To better understand, take for example salespeople who are financially independent. They’re wired to win and to be top performers, but given that financially, they don’t need to work, material or positive encouragement is ineffective.
There are other explanations for low inner motivation, such as outlook. There might be an absence of trust in regards to the manager, a lack of respect, toxic relationships, etc.
What type of motivation will create a response?
Motivation can be either altruistic, extrinsic, or intrinsic.
There’s a difference between intrinsic motivation and extrinsic motivation, and managers can only affect the latter. They cannot create inner (intrinsic) motivation, as this must come from the salesperson. Here are the detailed types of motivation:
This type of motivation has recently been observed and published by Objective Management Group (OMG). These salespeople are motivated to serve others, much to their own detriment. This behaviour is difficult to modify and understandingly, these people can’t perform well in sales. Unfortunately, you’ve a better chance of fitting a square peg into a round hole than finding ways to motivate these people.
Salespeople of this type are motivated by competition, money, reward, and material things. They’re more effective in a shorter and/or more heavily commissioned sales cycle.
This type of salesperson will respond to recognition, personal satisfaction, the passion they have for selling, amongst other things. They often perform better in a longer and more complex sales cycle. Over 70% of salespeople are intrinsically motivated. These people don’t respond to superficial material rewards.
Two factors must be looked at when evaluating your salespeople’s motivation. First, can they be influenced by motivation? Second, what type of motivation methods do they respond to?
We know now as a society that you should be mindful of every one of your children’s personalities when bringing them up.
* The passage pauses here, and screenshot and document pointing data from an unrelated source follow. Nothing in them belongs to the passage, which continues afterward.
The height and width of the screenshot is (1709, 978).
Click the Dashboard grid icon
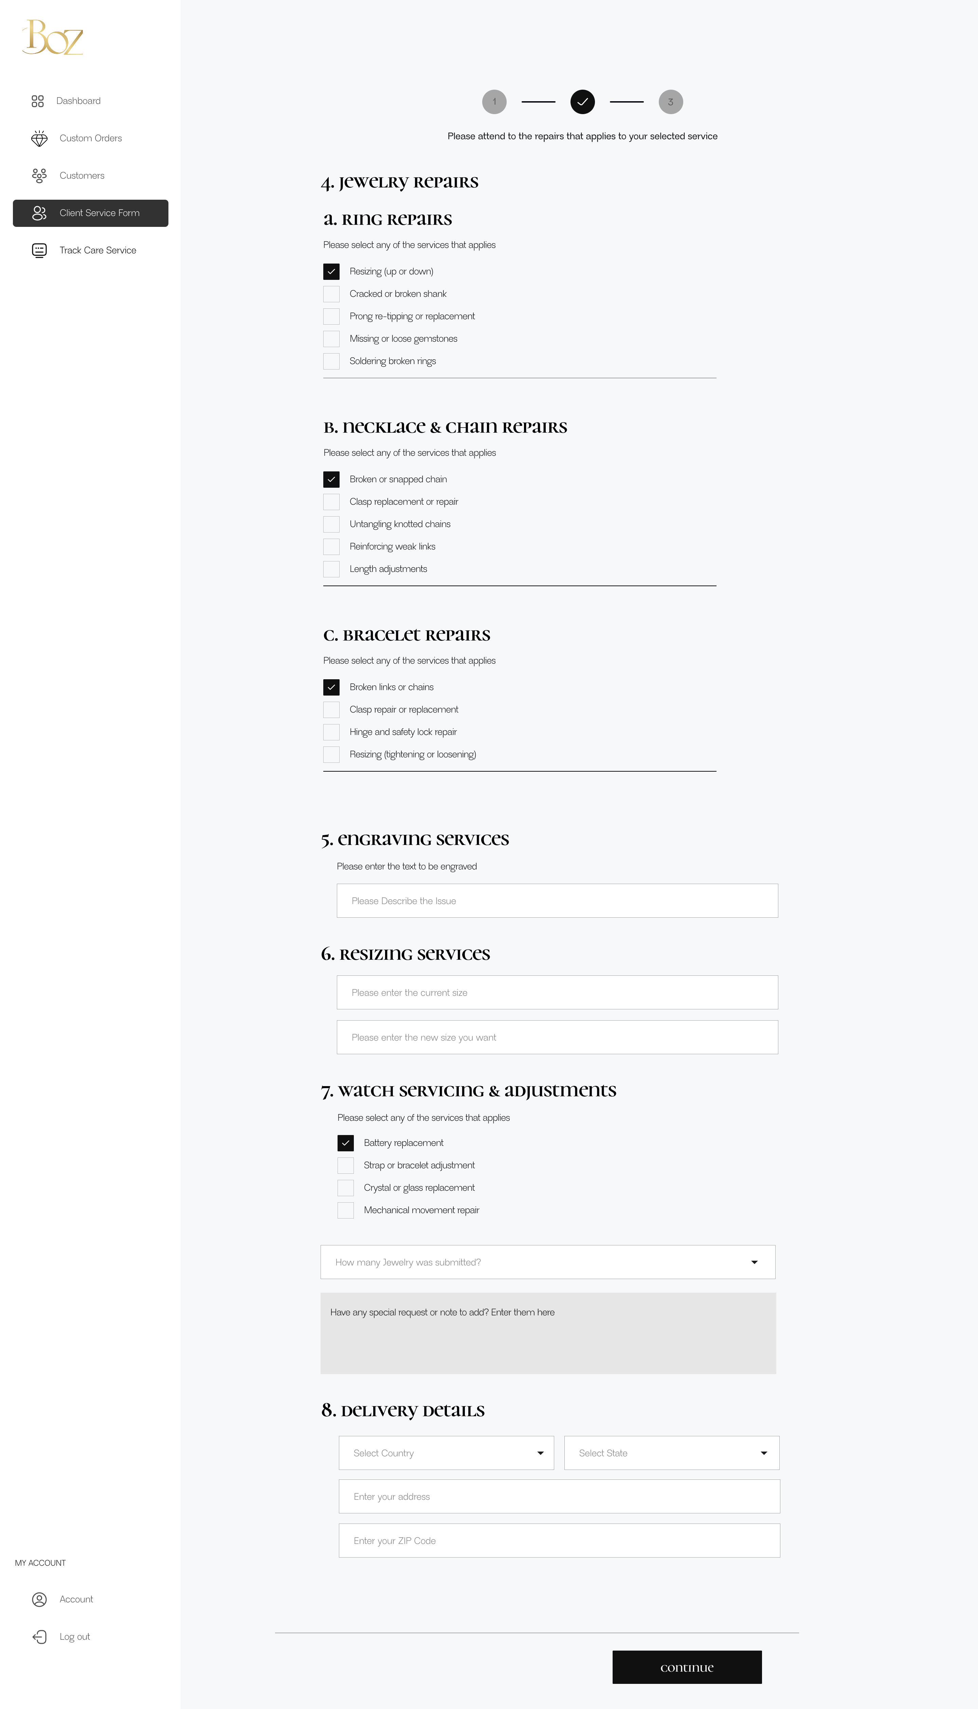point(38,101)
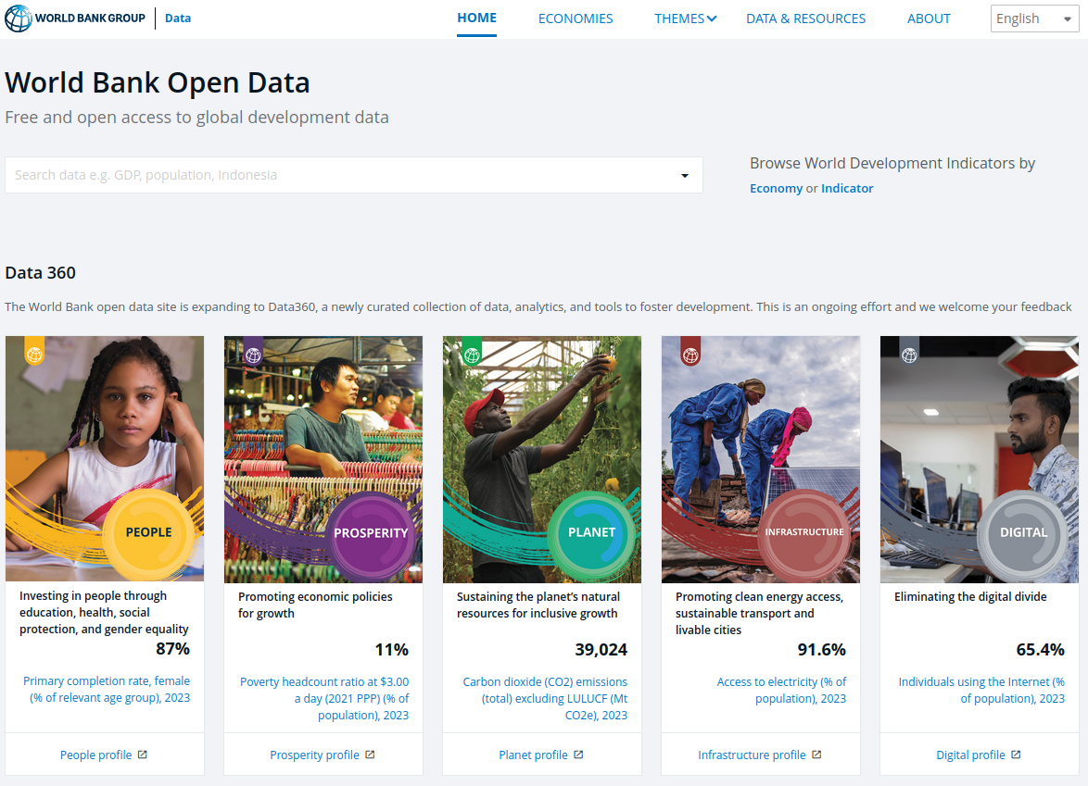Click external link icon beside Digital profile

click(x=1016, y=755)
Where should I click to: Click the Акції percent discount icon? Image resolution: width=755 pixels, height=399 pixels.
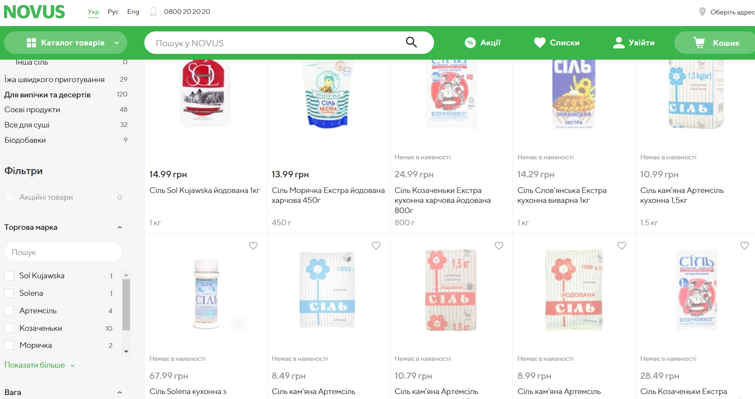coord(470,43)
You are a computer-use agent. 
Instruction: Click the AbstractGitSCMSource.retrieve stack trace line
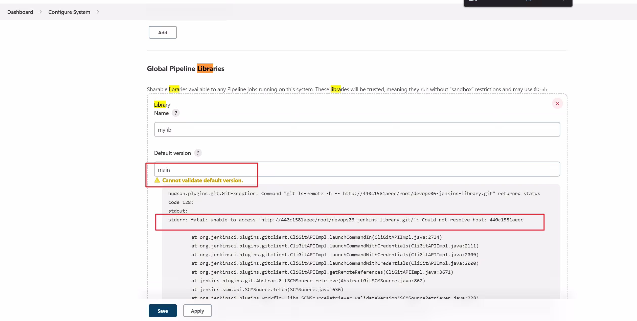[308, 281]
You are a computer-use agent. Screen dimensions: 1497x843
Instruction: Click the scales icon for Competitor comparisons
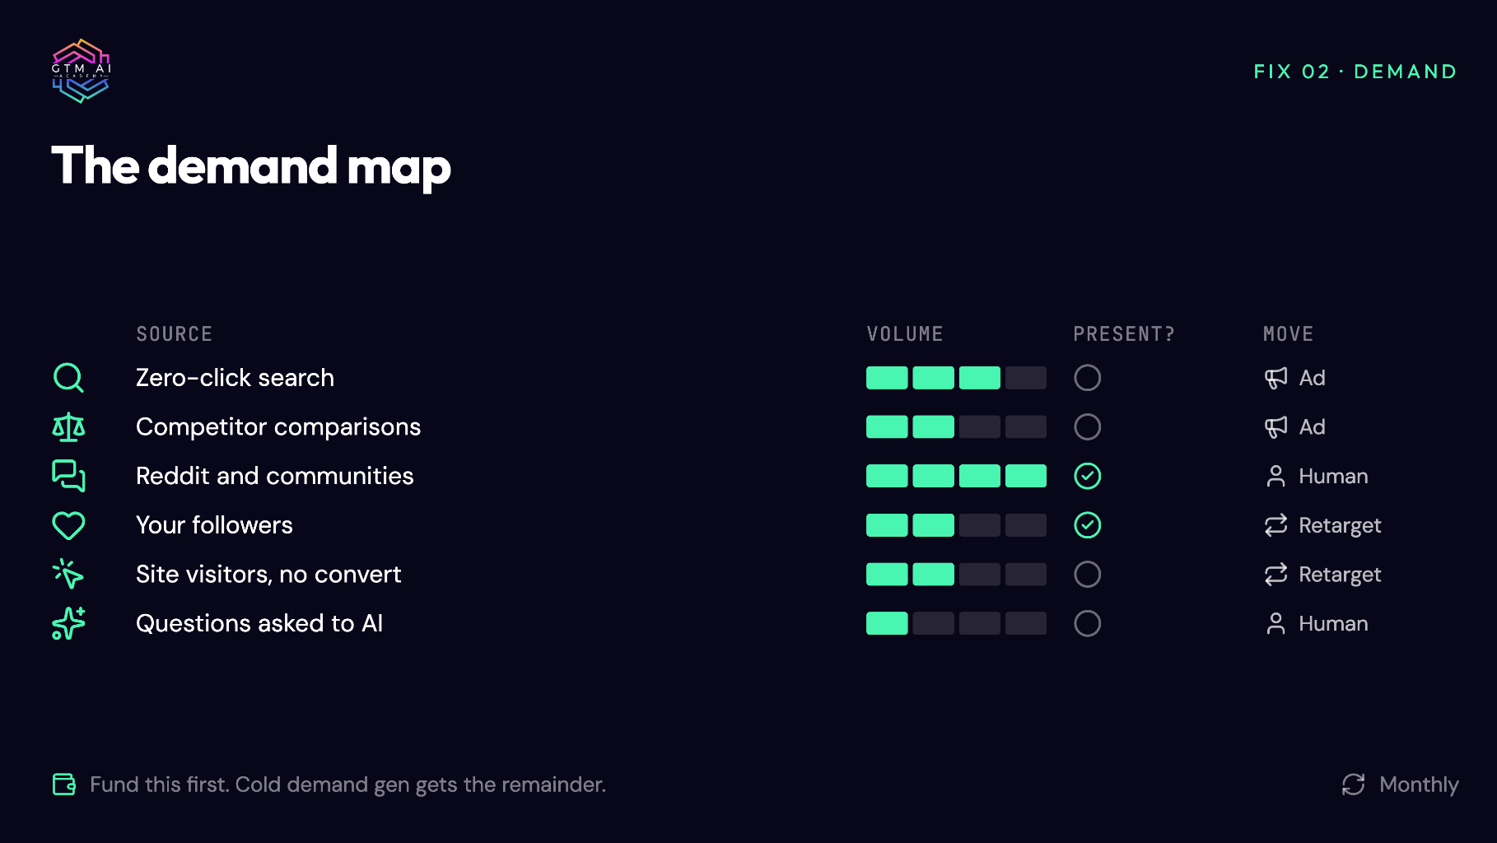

The same holds true in regards to respecting every one of your salespeople’s individual character, weaknesses, and response capacity. At the end of the day, you and your team will have created a much more positive environment, conducive to superior performances!
The 21 core sales competencies evaluation was established so leaders in the sales industry could adopt proactive, individualized training methods. Understanding what drives your salespeople is definitely a first step to a more personalized coaching.